One wine debate that simply won’t go away is over the 100-point system, its usefulness and abusefulness, its helpful and harmful aspects.
As something of a potential sea change unfolds on this front — the Aug. 31 Wine Advocate will find Antonio Galloni (left) reviewing, and scoring, California juice, replacing 100-point progenitor Robert M. Parker — the system is a bit under siege, at least on the Interwebs.
The Hedges winery in Washington and some other folks put forth a proposition that all scores are created evil in a manifesto that has been signed by many luminaries, including a couple of my favorite viniferous figures, winemaker Randall Grahm and importer Kermit Lynch.

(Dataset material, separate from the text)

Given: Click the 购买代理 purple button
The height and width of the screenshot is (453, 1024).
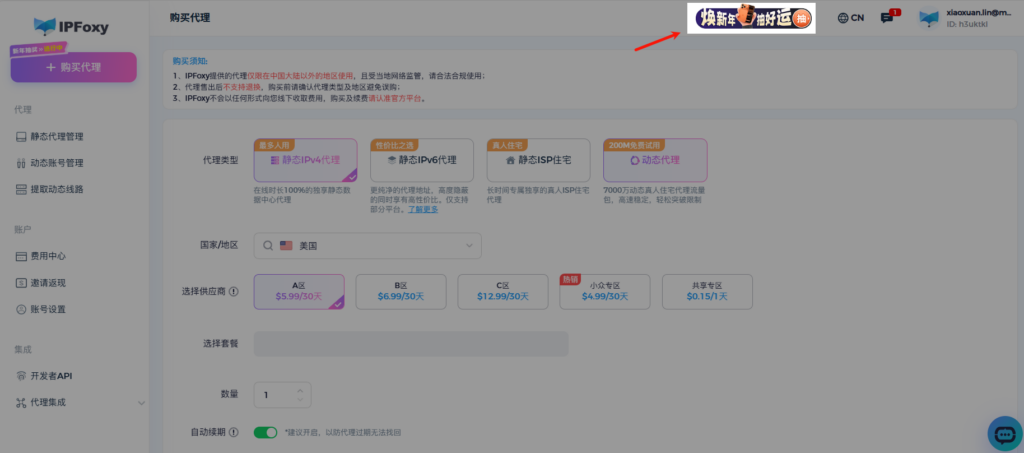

Then two journalists I respect a lot, W.R. Tish and W. Blake Gray, ponied up a fun and informative debate on the subject at the Palate Press site.
I’ve always found a combination of scores and tasting notes interesting, but useful only if I can align my palate with an individual reviewers and learn where they merge and diverge. Just like with movie or music critics.
But only in that context are scores of any use to readers/consumers. So I don’t use them here or in the Star Tribune. But I give a score (5.0-10.0; no idea why I like the decimal approach better) to every wine I taste; they’re invaluable to me as a guidepost, the go-to factor in choosing wines of the week and making recommendations in general.
For many wines, I slash in a second rating with an “e” at the end, to indicate that it might be an 8.8 wine but is a 9.2 value because it’s $11. Quality-price ratio is the crux of the matter when buying wine.
I grade rather high. I definitely do not follow the lead of New York Times writer Howard G. Goldberg, who wrote recently that “My measure of 95 and up is that the wine is so spectacular it leaves me literally speechless” — even though I believe that when we encounter profound wines, we should primarily just enjoy and not pontificate about them.
I continue to tweak the ways that I score wines. I now give higher numbers to exemplary offerings of what many consider “lesser” grapes, your lemburgers and picpoul de Pinets. As none other than the aforementioned Mr. Lynch (left) told me a few years ago, “Here’s this muscadet that’s flawless, it’s perfect. That’s a 100-pointer. It’s not a Meursault, but it’s perfect.”
And I jot down more low scores on what is in actuality a 50-point scale. In the past few months I’ve probably sextupled (always wanted to use that non-word) the number of ratings in the 5.0s and 6.0s in my logs.
Some of these poor scores go to “manufactured” wines from bulk producers. But many of them, ironically, go to bottles from well-known wineries that have recently gotten bad (or no) ratings from the Parkers and glossy magazines of the world, and hope that someone, somewhere might like their wine.
For now at least, I only write about wines that I like, although some industry friends and I have toyed with starting a site called something like plonk.com that would pillory poorly made wines. Now those are some ratings that truly could help consumers.